With very few new developments in play, the markets continue regrouping after last week’s Italian tumult, but there’s a lot more waiting and watching going on than price action suggests. Many market participants think that by ignoring tariff and higher US interest rates, some investors are viewing the current landscape through rose coloured glasses.
Oil Market
WTI took a deep dive below the key $ 65.00 per barrel level as the long liquidation continues all the while hedge funds continue to increase short bets for the 3rd consecutive week. Again, it’s all about supply, whether it’s OPEC raising output or US increasing production, all roads lead to higher global oil supplies, which is leaving oil traders shaking in their boots.
There was no pushback after Saturday’s meeting between the Saudis and the other Arab producers. Adding to the downward momentum as traders added on more short positions
From a technical perspective, taking out the 100 days moving average for the first time since September 2017, suggests there’s more hurt to come.
Gold Market
Demand for safe havens is incredibly soft which is hurting golds appeal more so with investors showing little concern about a trade war. The markets remain on the defensive ahead of next week Fed rate hike and more specifically the Fed’s forward guidance after another stellar Non-Farm Payrolls data. With little more than tier two economic to glean while in the midst of the fed blackout period, demand for gold should slow especially as safe haven appeal subsides.
Currency Market
Currency markets played out predictably overnight with the widely expected Euro relief rally triggering broader USD weakness. But with US yield and equities moving higher, the Euro ran out of gas in NY after falling shy of breaking significant topside resistance.

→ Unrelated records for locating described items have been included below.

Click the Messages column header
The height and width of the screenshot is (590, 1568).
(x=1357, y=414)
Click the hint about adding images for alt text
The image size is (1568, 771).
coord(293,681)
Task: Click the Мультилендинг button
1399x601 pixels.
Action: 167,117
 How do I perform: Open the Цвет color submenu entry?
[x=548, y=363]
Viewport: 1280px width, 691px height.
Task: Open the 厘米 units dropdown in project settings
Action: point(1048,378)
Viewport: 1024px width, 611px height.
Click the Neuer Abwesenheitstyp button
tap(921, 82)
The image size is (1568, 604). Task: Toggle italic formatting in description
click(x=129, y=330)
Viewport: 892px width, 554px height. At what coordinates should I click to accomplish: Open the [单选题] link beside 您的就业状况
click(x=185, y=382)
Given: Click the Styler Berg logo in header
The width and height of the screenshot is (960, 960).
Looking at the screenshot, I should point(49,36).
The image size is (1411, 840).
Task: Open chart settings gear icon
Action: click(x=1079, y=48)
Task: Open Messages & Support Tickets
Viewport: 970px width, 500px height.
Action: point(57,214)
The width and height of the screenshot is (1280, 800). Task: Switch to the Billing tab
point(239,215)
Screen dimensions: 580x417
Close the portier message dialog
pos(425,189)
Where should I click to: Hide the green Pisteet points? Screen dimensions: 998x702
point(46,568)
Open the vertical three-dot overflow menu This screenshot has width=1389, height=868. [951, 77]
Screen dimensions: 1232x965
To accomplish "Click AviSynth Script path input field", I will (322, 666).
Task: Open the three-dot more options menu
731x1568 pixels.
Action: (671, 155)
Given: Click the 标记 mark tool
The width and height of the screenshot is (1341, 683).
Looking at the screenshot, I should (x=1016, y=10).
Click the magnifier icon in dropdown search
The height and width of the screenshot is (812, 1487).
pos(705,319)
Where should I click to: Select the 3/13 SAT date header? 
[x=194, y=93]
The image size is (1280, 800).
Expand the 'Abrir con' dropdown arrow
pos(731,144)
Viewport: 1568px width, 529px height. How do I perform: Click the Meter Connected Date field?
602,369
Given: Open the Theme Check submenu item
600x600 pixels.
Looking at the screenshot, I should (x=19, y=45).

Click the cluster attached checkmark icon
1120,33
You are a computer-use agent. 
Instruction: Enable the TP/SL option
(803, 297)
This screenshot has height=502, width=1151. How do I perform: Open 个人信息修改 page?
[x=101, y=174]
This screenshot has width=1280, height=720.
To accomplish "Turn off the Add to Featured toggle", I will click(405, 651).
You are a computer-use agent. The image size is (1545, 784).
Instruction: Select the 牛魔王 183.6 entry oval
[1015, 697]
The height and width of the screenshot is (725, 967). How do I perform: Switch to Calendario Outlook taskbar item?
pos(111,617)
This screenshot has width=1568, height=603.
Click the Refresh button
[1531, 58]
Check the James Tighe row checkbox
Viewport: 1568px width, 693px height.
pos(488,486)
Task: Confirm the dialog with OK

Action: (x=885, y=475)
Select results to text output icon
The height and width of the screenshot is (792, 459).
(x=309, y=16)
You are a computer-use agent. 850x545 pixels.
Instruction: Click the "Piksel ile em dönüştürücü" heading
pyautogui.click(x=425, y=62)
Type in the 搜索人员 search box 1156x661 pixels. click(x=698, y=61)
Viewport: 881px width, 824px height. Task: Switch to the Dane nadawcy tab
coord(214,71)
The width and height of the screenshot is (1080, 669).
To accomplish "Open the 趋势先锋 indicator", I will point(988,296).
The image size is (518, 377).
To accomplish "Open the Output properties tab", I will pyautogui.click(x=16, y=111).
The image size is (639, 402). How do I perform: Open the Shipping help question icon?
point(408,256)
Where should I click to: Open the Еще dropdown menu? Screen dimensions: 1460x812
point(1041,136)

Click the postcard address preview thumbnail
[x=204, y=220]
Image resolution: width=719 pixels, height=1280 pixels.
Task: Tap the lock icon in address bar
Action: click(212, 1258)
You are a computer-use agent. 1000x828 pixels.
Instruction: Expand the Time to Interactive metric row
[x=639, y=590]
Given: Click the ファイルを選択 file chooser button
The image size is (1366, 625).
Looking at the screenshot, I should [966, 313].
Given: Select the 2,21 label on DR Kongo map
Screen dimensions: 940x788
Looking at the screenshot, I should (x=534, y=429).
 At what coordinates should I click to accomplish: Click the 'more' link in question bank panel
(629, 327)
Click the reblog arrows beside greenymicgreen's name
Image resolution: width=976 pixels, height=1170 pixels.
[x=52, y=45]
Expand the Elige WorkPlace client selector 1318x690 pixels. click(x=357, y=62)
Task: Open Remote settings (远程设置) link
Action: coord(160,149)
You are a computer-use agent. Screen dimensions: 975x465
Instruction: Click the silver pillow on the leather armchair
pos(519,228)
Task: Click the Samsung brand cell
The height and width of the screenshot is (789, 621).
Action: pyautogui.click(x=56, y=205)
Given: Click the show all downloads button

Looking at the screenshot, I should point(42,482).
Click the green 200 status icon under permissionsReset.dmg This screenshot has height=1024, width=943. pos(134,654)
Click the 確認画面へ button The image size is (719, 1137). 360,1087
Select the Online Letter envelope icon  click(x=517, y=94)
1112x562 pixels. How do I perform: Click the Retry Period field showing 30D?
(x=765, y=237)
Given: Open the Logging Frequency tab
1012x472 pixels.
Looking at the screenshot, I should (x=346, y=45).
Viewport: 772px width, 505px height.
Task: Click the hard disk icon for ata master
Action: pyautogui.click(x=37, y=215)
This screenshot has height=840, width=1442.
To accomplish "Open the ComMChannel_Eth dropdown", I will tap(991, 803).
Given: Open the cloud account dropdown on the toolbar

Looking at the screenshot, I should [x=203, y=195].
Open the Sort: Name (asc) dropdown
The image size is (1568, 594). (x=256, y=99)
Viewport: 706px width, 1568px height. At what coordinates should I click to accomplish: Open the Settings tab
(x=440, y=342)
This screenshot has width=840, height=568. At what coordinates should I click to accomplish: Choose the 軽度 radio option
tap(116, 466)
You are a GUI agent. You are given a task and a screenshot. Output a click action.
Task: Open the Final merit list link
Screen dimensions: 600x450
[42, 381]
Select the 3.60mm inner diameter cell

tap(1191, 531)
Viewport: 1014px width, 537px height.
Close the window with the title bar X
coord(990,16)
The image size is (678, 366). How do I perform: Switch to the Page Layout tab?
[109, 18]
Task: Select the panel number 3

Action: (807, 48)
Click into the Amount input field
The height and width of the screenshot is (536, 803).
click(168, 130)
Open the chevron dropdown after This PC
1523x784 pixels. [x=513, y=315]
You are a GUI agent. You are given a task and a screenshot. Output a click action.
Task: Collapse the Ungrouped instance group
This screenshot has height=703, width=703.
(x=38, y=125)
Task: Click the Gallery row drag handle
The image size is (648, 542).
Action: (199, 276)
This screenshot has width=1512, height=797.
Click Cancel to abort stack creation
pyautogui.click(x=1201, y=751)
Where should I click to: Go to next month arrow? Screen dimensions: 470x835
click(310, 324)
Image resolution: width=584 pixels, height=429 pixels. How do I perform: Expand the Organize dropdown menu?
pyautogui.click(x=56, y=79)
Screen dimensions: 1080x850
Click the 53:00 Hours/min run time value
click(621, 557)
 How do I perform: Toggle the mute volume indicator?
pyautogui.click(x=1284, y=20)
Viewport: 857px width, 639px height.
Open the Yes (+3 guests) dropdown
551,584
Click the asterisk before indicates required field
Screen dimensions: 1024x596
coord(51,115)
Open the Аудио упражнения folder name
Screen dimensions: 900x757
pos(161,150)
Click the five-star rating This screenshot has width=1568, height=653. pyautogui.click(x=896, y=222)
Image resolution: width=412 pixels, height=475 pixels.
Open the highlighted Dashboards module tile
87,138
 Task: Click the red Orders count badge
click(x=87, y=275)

Yesterday’s APAC session reluctance to engage USDJPY topside risk gave way to the USDJPY’s sensitivity to US yields as the pair tracked US bond yields higher throughout the NY session.
The Australian dollar has been the top performer overnight after domestic retail sales finally showed some Moxy. The Aussie was then further supported by a firm global equities market performance auguring well for FX high beta like the Aussie dollar.
The Ringgit is benefiting from positive global risk sentiment and the positivity surrounding the upcoming Trump-Kim summit slated for June 12 in Singapore.